* **EXERCISE INPUTS**:

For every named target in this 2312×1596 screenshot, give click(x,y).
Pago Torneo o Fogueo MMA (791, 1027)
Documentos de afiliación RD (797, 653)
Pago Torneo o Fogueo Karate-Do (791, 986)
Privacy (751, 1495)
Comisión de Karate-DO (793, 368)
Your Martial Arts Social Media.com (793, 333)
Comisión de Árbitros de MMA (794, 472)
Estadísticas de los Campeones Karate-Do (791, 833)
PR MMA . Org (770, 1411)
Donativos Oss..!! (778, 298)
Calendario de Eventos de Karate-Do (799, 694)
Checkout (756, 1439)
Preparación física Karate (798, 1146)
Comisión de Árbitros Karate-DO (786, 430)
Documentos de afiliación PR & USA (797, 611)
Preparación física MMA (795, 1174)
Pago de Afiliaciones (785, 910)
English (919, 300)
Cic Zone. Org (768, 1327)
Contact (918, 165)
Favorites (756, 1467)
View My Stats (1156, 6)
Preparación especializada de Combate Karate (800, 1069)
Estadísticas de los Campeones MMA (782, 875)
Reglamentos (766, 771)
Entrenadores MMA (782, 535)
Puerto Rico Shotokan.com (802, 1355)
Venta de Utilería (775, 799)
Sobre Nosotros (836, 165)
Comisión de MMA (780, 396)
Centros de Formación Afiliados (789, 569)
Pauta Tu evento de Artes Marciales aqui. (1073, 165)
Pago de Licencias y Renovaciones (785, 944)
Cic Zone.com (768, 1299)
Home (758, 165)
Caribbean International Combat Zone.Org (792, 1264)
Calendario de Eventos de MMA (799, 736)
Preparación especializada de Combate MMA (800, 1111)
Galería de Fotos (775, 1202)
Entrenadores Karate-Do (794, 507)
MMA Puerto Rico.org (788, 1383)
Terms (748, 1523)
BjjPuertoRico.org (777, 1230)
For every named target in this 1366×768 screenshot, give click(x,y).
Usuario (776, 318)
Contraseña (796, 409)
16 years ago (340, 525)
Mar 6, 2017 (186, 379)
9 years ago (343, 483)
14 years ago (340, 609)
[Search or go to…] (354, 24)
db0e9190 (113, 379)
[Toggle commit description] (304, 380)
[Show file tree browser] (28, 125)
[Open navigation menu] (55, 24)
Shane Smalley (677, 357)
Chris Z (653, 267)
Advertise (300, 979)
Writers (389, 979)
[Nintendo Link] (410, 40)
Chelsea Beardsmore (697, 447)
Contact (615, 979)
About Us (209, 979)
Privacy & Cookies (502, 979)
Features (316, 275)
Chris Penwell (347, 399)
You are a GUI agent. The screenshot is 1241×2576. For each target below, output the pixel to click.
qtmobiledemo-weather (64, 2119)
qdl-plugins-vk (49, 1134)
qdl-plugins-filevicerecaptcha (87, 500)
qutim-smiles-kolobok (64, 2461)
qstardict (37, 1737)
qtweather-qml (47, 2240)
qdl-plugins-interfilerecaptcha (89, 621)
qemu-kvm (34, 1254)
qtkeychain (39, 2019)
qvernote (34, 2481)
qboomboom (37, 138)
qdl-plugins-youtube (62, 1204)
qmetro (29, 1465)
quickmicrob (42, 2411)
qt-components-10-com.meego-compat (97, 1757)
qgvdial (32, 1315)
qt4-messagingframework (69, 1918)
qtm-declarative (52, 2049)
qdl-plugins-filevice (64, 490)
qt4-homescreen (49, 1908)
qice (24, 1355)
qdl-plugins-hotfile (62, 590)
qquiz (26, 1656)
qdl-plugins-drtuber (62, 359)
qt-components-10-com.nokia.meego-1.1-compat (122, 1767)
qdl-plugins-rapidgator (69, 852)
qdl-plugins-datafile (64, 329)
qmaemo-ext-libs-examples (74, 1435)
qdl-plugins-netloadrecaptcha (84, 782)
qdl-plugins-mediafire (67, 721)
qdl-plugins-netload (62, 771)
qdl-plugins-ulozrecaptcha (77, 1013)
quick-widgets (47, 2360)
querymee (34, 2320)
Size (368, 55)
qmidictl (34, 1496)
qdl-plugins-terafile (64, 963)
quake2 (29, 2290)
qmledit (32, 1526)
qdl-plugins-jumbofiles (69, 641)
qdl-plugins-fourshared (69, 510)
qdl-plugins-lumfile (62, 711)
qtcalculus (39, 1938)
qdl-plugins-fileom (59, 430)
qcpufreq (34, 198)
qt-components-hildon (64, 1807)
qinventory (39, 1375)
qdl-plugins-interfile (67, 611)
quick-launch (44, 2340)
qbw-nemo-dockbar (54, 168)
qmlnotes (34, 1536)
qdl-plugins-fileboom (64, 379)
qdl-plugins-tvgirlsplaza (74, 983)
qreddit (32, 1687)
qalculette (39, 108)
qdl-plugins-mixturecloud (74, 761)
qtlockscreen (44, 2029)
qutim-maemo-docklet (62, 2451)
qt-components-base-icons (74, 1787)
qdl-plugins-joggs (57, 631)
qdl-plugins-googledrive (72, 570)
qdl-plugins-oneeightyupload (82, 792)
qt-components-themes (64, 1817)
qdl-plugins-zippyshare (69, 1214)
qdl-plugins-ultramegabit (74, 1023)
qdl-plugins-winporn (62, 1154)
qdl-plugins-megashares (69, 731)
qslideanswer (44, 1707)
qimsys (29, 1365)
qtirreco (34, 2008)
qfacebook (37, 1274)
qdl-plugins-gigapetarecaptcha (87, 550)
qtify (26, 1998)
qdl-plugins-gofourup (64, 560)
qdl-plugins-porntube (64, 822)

* **WORK ORDER**: The line above containing "Donativos Oss..!! (778, 298)", the line containing "quickmicrob (42, 2411)", and every line between them are to be transcribed exactly; no other line is wanted.

* **EXERCISE ANSWER**:
Donativos Oss..!! (778, 298)
Calendario de Eventos de Karate-Do (799, 694)
Checkout (756, 1439)
Preparación física Karate (798, 1146)
Comisión de Árbitros Karate-DO (786, 430)
Documentos de afiliación PR & USA (797, 611)
Preparación física MMA (795, 1174)
Pago de Afiliaciones (785, 910)
English (919, 300)
Cic Zone. Org (768, 1327)
Contact (918, 165)
Favorites (756, 1467)
View My Stats (1156, 6)
Preparación especializada de Combate Karate (800, 1069)
Estadísticas de los Campeones MMA (782, 875)
Reglamentos (766, 771)
Entrenadores MMA (782, 535)
Puerto Rico Shotokan.com (802, 1355)
Venta de Utilería (775, 799)
Sobre Nosotros (836, 165)
Comisión de MMA (780, 396)
Centros de Formación Afiliados (789, 569)
Pauta Tu evento de Artes Marciales aqui. (1073, 165)
Pago de Licencias y Renovaciones (785, 944)
Cic Zone.com (768, 1299)
Home (758, 165)
Caribbean International Combat Zone.Org (792, 1264)
Calendario de Eventos de MMA (799, 736)
Preparación especializada de Combate MMA (800, 1111)
Galería de Fotos (775, 1202)
Entrenadores Karate-Do (794, 507)
MMA Puerto Rico.org (788, 1383)
Terms (748, 1523)
BjjPuertoRico.org (777, 1230)
For every named target in this 1366×768 screenshot, give click(x,y).
Usuario (776, 318)
Contraseña (796, 409)
16 years ago (340, 525)
Mar 6, 2017 (186, 379)
9 years ago (343, 483)
14 years ago (340, 609)
[Search or go to…] (354, 24)
db0e9190 (113, 379)
[Toggle commit description] (304, 380)
[Show file tree browser] (28, 125)
[Open navigation menu] (55, 24)
Shane Smalley (677, 357)
Chris Z (653, 267)
Advertise (300, 979)
Writers (389, 979)
[Nintendo Link] (410, 40)
Chelsea Beardsmore (697, 447)
Contact (615, 979)
About Us (209, 979)
Privacy & Cookies (502, 979)
Features (316, 275)
Chris Penwell (347, 399)
You are a GUI agent. The screenshot is 1241×2576. For each target below, output the pixel to click.
qtmobiledemo-weather (64, 2119)
qdl-plugins-vk (49, 1134)
qdl-plugins-filevicerecaptcha (87, 500)
qutim-smiles-kolobok (64, 2461)
qstardict (37, 1737)
qtweather-qml (47, 2240)
qdl-plugins-interfilerecaptcha (89, 621)
qemu-kvm (34, 1254)
qtkeychain (39, 2019)
qvernote (34, 2481)
qboomboom (37, 138)
qdl-plugins-youtube (62, 1204)
qmetro (29, 1465)
quickmicrob (42, 2411)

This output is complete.